(Beginning of Data)

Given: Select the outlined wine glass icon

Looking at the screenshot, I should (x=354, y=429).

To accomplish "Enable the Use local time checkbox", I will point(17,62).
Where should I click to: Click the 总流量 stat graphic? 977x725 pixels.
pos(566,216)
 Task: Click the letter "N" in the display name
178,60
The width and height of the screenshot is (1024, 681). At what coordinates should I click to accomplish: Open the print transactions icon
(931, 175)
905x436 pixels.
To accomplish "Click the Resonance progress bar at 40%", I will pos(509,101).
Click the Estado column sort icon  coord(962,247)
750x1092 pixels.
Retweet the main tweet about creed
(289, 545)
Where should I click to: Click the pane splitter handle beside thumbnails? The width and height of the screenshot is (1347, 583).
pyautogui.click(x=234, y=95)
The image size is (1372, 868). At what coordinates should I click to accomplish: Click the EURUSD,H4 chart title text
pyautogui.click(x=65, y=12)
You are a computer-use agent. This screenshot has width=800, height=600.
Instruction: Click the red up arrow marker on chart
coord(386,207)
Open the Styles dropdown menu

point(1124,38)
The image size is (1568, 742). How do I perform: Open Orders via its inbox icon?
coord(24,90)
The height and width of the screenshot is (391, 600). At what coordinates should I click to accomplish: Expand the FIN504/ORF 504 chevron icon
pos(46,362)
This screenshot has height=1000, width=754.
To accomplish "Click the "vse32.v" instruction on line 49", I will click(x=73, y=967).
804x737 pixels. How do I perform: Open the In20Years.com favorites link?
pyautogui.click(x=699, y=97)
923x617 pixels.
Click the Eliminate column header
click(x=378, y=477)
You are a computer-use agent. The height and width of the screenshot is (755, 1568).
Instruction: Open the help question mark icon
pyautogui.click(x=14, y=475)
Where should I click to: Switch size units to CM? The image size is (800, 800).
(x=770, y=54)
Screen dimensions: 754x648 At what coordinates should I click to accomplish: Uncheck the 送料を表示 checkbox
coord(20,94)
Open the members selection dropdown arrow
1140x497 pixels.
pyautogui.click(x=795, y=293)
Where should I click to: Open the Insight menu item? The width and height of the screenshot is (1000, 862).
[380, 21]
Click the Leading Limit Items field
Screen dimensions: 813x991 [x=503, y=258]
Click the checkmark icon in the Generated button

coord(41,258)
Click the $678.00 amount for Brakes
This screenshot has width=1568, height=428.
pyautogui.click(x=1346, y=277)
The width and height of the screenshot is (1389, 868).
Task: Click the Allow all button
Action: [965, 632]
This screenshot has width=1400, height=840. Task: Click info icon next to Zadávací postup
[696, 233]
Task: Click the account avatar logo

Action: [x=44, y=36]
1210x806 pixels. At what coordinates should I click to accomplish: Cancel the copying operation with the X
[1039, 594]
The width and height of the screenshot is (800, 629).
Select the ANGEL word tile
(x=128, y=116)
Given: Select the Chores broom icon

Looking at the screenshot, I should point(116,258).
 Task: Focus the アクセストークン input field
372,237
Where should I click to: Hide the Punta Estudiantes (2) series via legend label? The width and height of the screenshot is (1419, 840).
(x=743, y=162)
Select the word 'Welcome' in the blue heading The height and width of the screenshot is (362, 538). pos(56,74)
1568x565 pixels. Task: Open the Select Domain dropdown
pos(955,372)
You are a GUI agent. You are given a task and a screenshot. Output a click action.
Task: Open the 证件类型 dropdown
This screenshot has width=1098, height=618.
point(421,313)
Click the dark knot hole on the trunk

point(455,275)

(End of Data)

Problem to solve: Every record, start to finish: reproduce it word for word.

Solution:
Given: Select the outlined wine glass icon

Looking at the screenshot, I should (x=354, y=429).

To accomplish "Enable the Use local time checkbox", I will point(17,62).
Where should I click to: Click the 总流量 stat graphic? 977x725 pixels.
pos(566,216)
 Task: Click the letter "N" in the display name
178,60
The width and height of the screenshot is (1024, 681). At what coordinates should I click to accomplish: Open the print transactions icon
(931, 175)
905x436 pixels.
To accomplish "Click the Resonance progress bar at 40%", I will pos(509,101).
Click the Estado column sort icon  coord(962,247)
750x1092 pixels.
Retweet the main tweet about creed
(289, 545)
Where should I click to: Click the pane splitter handle beside thumbnails? The width and height of the screenshot is (1347, 583).
pyautogui.click(x=234, y=95)
The image size is (1372, 868). At what coordinates should I click to accomplish: Click the EURUSD,H4 chart title text
pyautogui.click(x=65, y=12)
You are a computer-use agent. This screenshot has width=800, height=600.
Instruction: Click the red up arrow marker on chart
coord(386,207)
Open the Styles dropdown menu

point(1124,38)
The image size is (1568, 742). How do I perform: Open Orders via its inbox icon?
coord(24,90)
The height and width of the screenshot is (391, 600). At what coordinates should I click to accomplish: Expand the FIN504/ORF 504 chevron icon
pos(46,362)
This screenshot has height=1000, width=754.
To accomplish "Click the "vse32.v" instruction on line 49", I will click(x=73, y=967).
804x737 pixels. How do I perform: Open the In20Years.com favorites link?
pyautogui.click(x=699, y=97)
923x617 pixels.
Click the Eliminate column header
click(x=378, y=477)
You are a computer-use agent. The height and width of the screenshot is (755, 1568).
Instruction: Open the help question mark icon
pyautogui.click(x=14, y=475)
Where should I click to: Switch size units to CM? The image size is (800, 800).
(x=770, y=54)
Screen dimensions: 754x648 At what coordinates should I click to accomplish: Uncheck the 送料を表示 checkbox
coord(20,94)
Open the members selection dropdown arrow
1140x497 pixels.
pyautogui.click(x=795, y=293)
Where should I click to: Open the Insight menu item? The width and height of the screenshot is (1000, 862).
[380, 21]
Click the Leading Limit Items field
Screen dimensions: 813x991 [x=503, y=258]
Click the checkmark icon in the Generated button

coord(41,258)
Click the $678.00 amount for Brakes
This screenshot has width=1568, height=428.
pyautogui.click(x=1346, y=277)
The width and height of the screenshot is (1389, 868).
Task: Click the Allow all button
Action: [965, 632]
This screenshot has width=1400, height=840. Task: Click info icon next to Zadávací postup
[696, 233]
Task: Click the account avatar logo

Action: [x=44, y=36]
1210x806 pixels. At what coordinates should I click to accomplish: Cancel the copying operation with the X
[1039, 594]
The width and height of the screenshot is (800, 629).
Select the ANGEL word tile
(x=128, y=116)
Given: Select the Chores broom icon

Looking at the screenshot, I should point(116,258).
 Task: Focus the アクセストークン input field
372,237
Where should I click to: Hide the Punta Estudiantes (2) series via legend label? The width and height of the screenshot is (1419, 840).
(x=743, y=162)
Select the word 'Welcome' in the blue heading The height and width of the screenshot is (362, 538). pos(56,74)
1568x565 pixels. Task: Open the Select Domain dropdown
pos(955,372)
You are a GUI agent. You are given a task and a screenshot. Output a click action.
Task: Open the 证件类型 dropdown
This screenshot has width=1098, height=618.
point(421,313)
Click the dark knot hole on the trunk

point(455,275)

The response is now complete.